Is a 3-D Printed Airplane in Your Future?
You’ve no doubt heard and read a lot about 3-D printing in the last couple of years. Known as “additive manufacturing” in industrial-design circles, the process is used to produce three-dimensional solid objects of virtually any shape from a digital model fed into a special kind of printer.
Several teams have already created 3-D printed airplanes, although not of the size or complexity of any aircraft you or I could fly. Rather, these small R/C models are proving that the manufacturing processes involved in creating a flying machine translate quite nicely to a 3-D printer loaded with thermoplastic powder as it meticulously creates the real thing, layer by layer, including the moving flight-control surfaces embedded right into the design.
After students at the University of Virginia created a 3-D printed drone last year and posted their work to YouTube, the Mitre Corporation hired them to build a plastic plane as part of an Army project to study the feasibility of creating UAVs using this process. Last summer the engineering students produced their second 3-D printed airplane, this one with a 6.5-foot wingspan.

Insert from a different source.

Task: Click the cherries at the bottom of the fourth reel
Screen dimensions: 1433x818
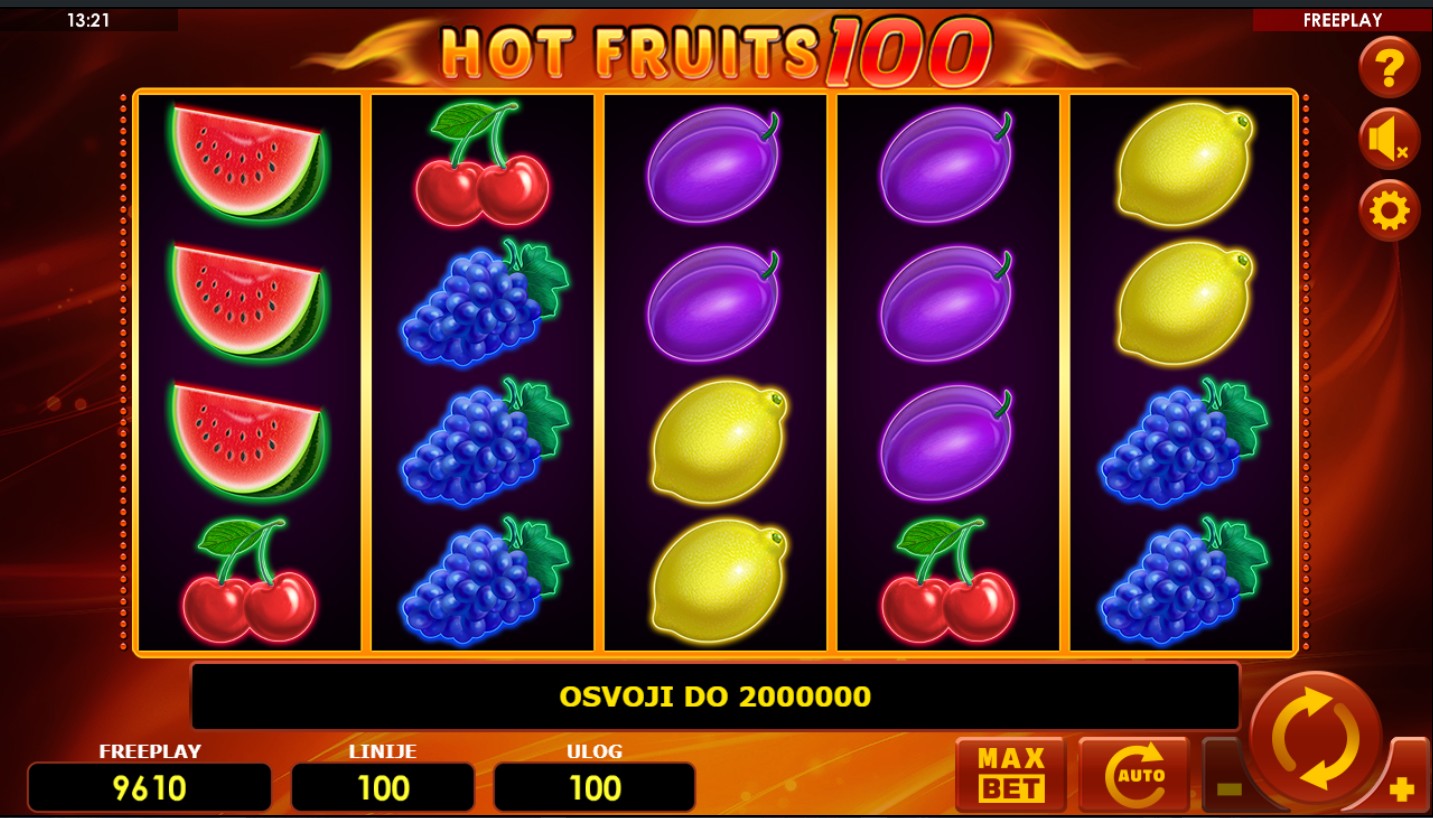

Mitre Corp. and Army officials were so impressed that they asked the students to stay on as interns throughout the academic year to create more airplanes.
Of course, building a remote-control model airplane is one thing, but nobody really thinks it’s possible to produce a passenger airplane using 3-D printing techniques.
Or do they?
Jim Kor's Urbee 2 hybrid
Jim Kor, a Canadian engineer who is fascinated by additive manufacturing technologies, has just completed the prototype for his Urbee 2, a 3-D printed hybrid car that he claims is as strong as steel yet weighs half as much. The Urbee’s coefficient of drag is claimed to be half that of today’s sports cars thanks to its slippery shape. In fact, the Urbee 2 looks less like a car and more like the latest LSA to hit the market. All it needs are wings, a tail and a propeller.
GE and others have already announced plans to build aircraft parts using 3-D printing. As the uses for the process grow, the costs will certainly come down – perhaps dramatically. And while 3-D printing is time-consuming (it took Kor’s 3-D printer 2,500 hours to weave together the 50 parts that make up his Urbee 2 prototype), the technique also eliminates the time needed to build the thousands of individual parts that go into making a traditional car. When you look at it from this perspective, 3-D printing might actually be faster than today's manufacturing methods.
Besides having fewer parts, a 3-D printed airplane could be adapted to shapes we wouldn't dream of using with aluminum or even today's composites. You could even imagine home-builders getting in on the act as they set up a 3-D printer in the garage and feed it their wildest CAD renderings. Six months later and viola! The proud kitbuilder would have a printed airplane ready to take to the airport wthout ever having to hammer a rivet.
Some are calling 3-D printing a “transformative” technology. Others are saying it heralds the dawn of a new industrial revolution. I don’t know about that, but if somebody wants to build one and the price is right, I wouldn’t mind flying a 3-D printed airplane one day.